Stored records —
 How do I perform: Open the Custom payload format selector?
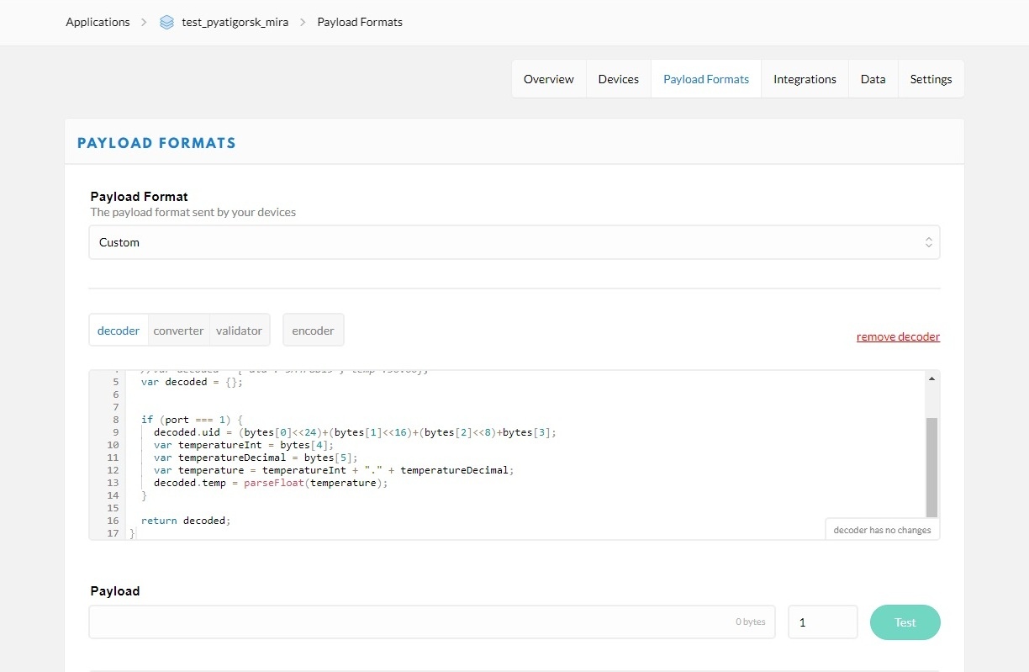[x=515, y=242]
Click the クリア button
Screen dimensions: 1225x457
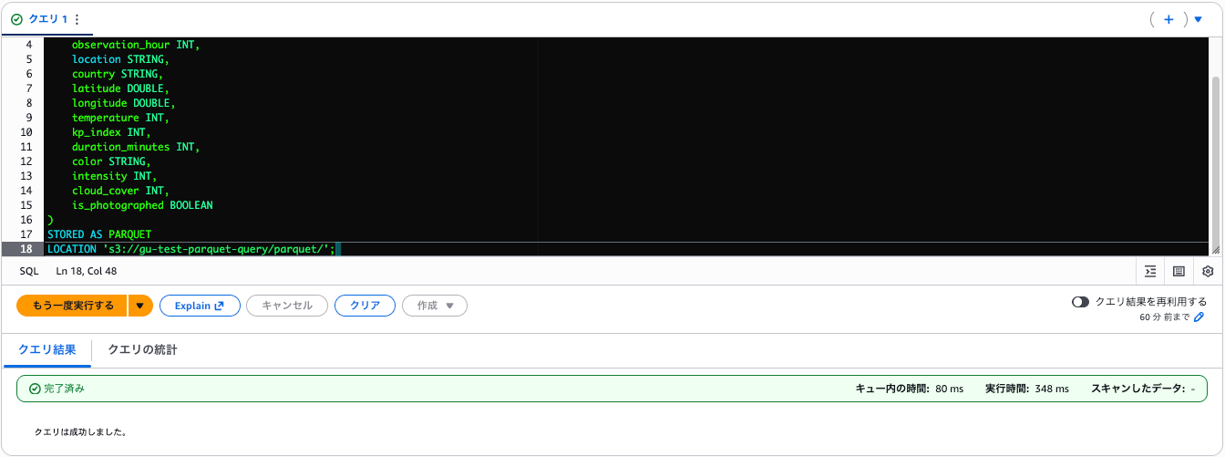(x=365, y=306)
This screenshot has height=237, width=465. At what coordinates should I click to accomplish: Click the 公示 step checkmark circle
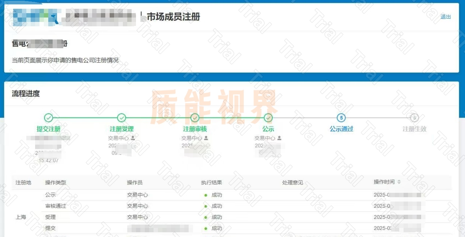click(268, 118)
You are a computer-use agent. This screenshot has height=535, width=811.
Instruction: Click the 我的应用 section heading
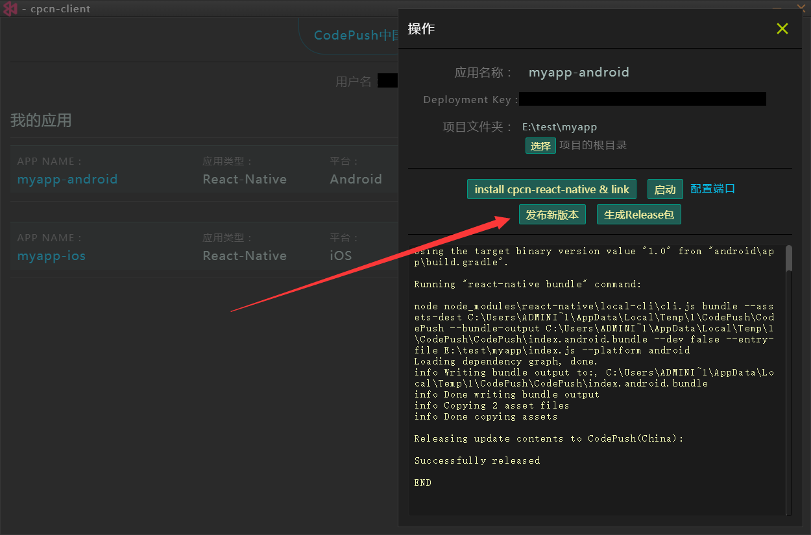(41, 121)
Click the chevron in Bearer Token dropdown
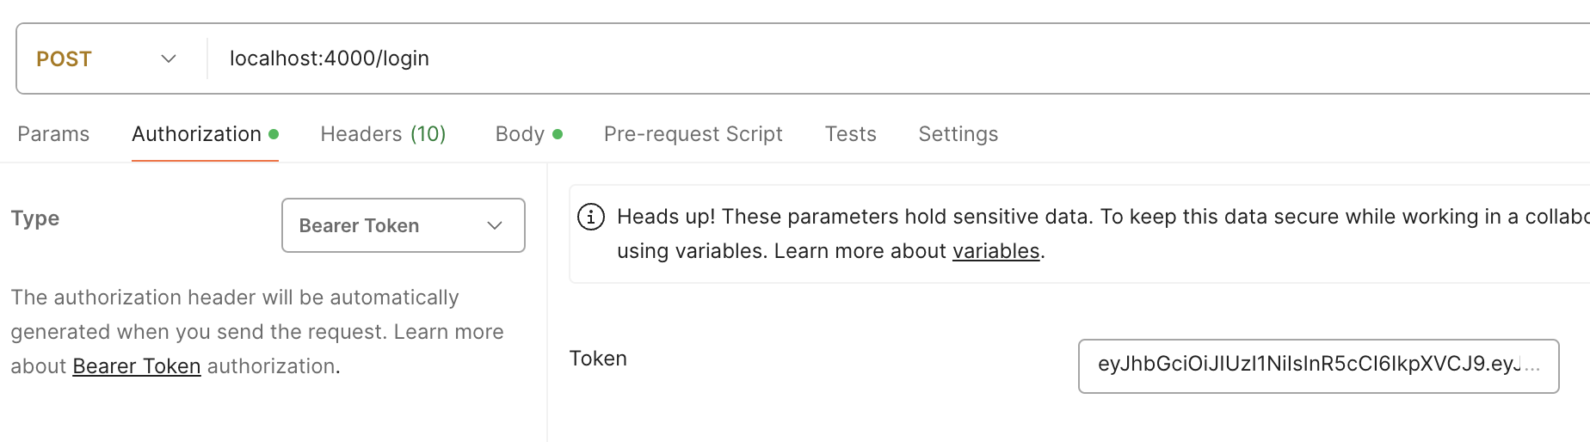Screen dimensions: 1590x442 [x=495, y=225]
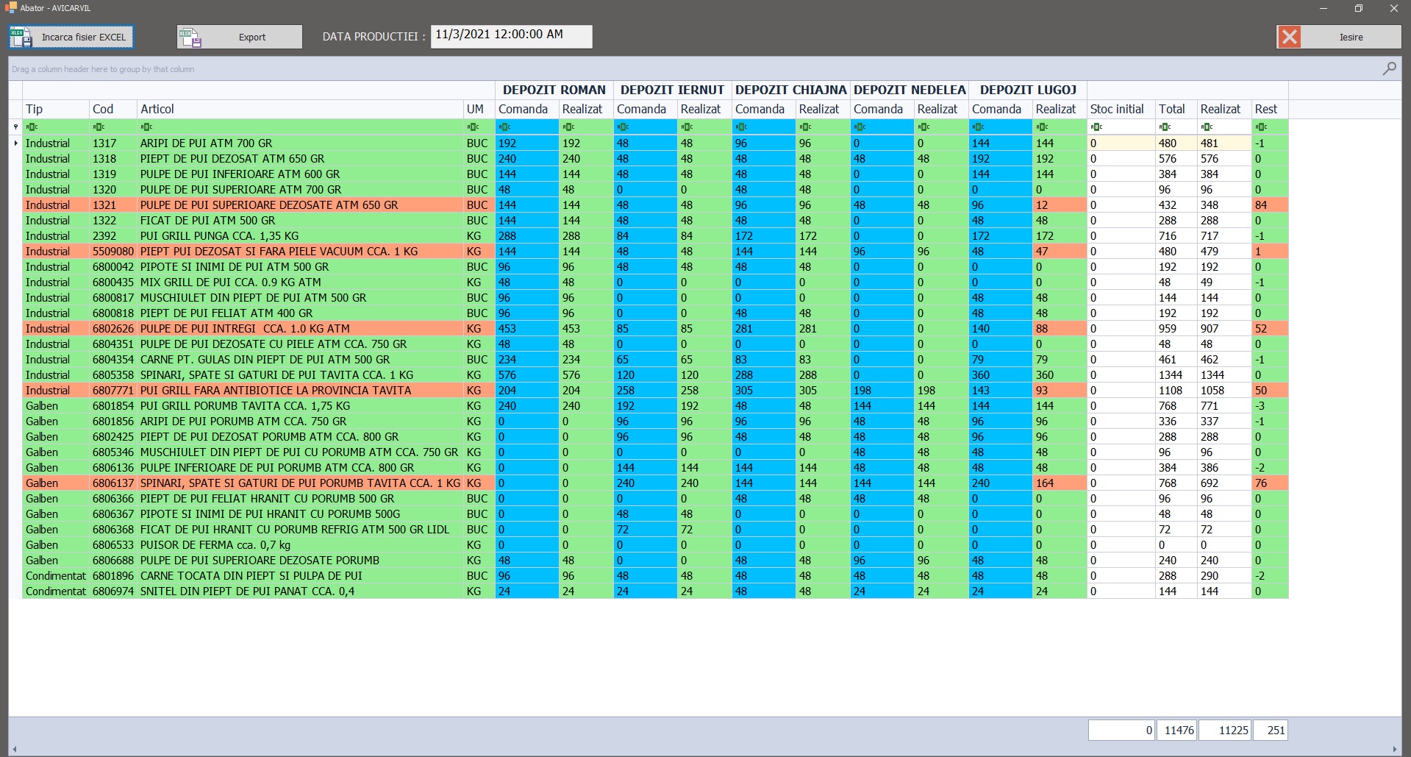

Prompt —
Exactly the lines from the line with "You are a computer-use" through the end of the data are to be reproduced, and no picture is to be included.

Response below —
You are a computer-use agent. This screenshot has height=535, width=811.
Instruction: Click the 我的应用 section heading
(41, 121)
Click the chevron in Bearer Token dropdown
Screen dimensions: 1590x442 [x=495, y=225]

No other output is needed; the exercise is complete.